25    Finally, Mr Grabovsky made a number of other submissions during the course of oral argument, two of which should be addressed for his benefit in the event that he seeks to take this matter further.

26    First, he submitted that the first respondent is not entitled to defend the proceeding as he (Mr Grabovsky) is appealing from a decision of the Tribunal not a decision of the first respondent. This was said to give rise to a conflict of interest between the Secretary and the Tribunal. This submission is misconceived. The Secretary, as the Commonwealth officer who made the original decision, affirmed on review by the SSAT, is the proper party to defend the proceeding, whether before a merits review tribunal or a court on judicial review.

27    Second, he submitted that the separation of powers prevented the Tribunal from deviating from the applicable statute.
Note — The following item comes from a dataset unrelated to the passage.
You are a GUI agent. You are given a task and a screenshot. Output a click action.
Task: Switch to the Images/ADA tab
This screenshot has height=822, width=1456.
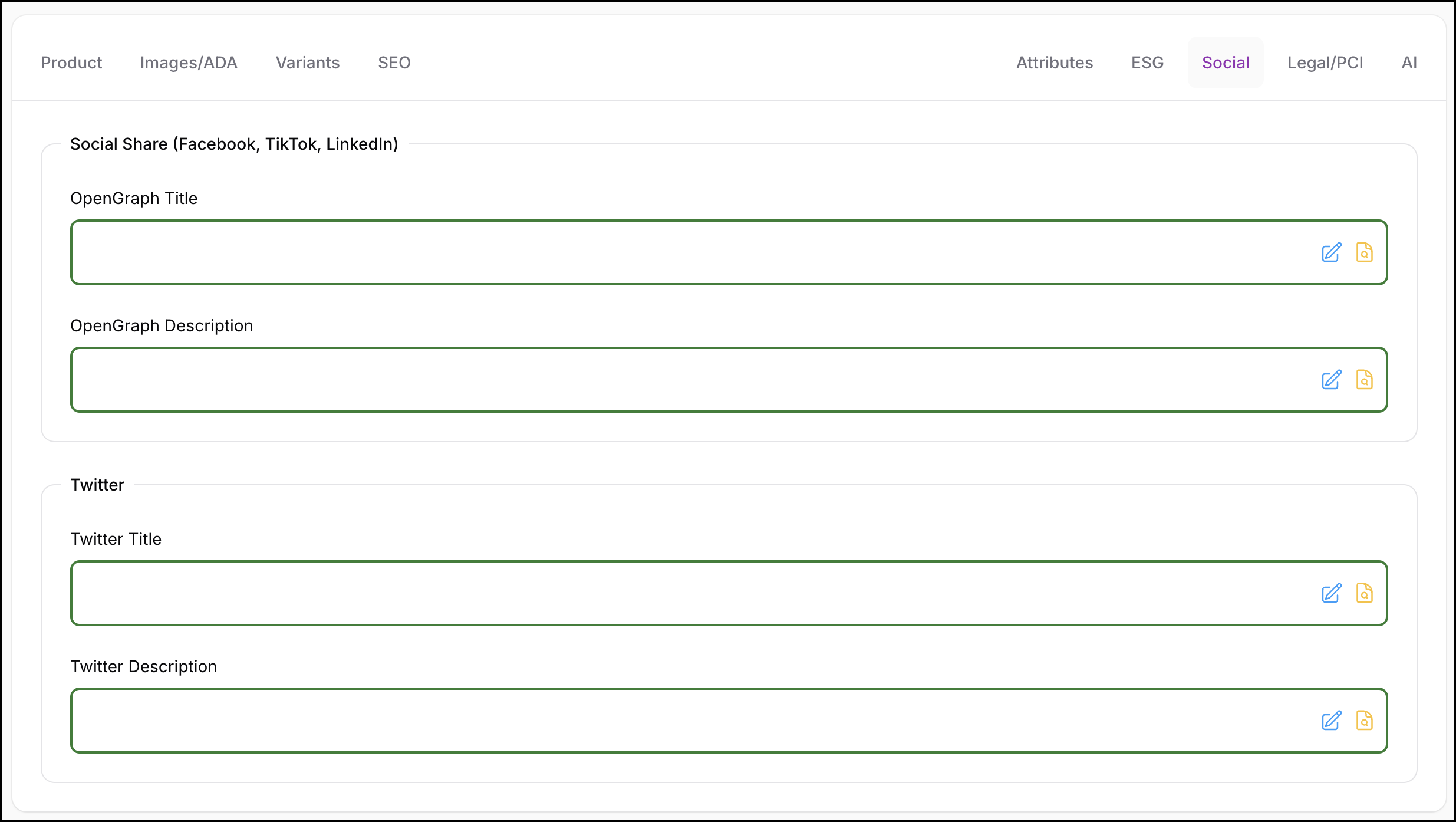[189, 63]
At a high level of abstraction that may be correct, but it does not assist Mr Grabovsky in the present case given that the Tribunal did not err in law.

28    For the foregoing reasons, I dismissed Mr Grabovsky’s appeal with costs.

29    I also dismissed Mr Grabovsky’s interlocutory application of 19 August 2014 (see [6] above).

I certify that the preceding twenty-nine (29) numbered paragraphs are a true copy of the Reasons for Judgment herein of the Honourable Justice Edmonds.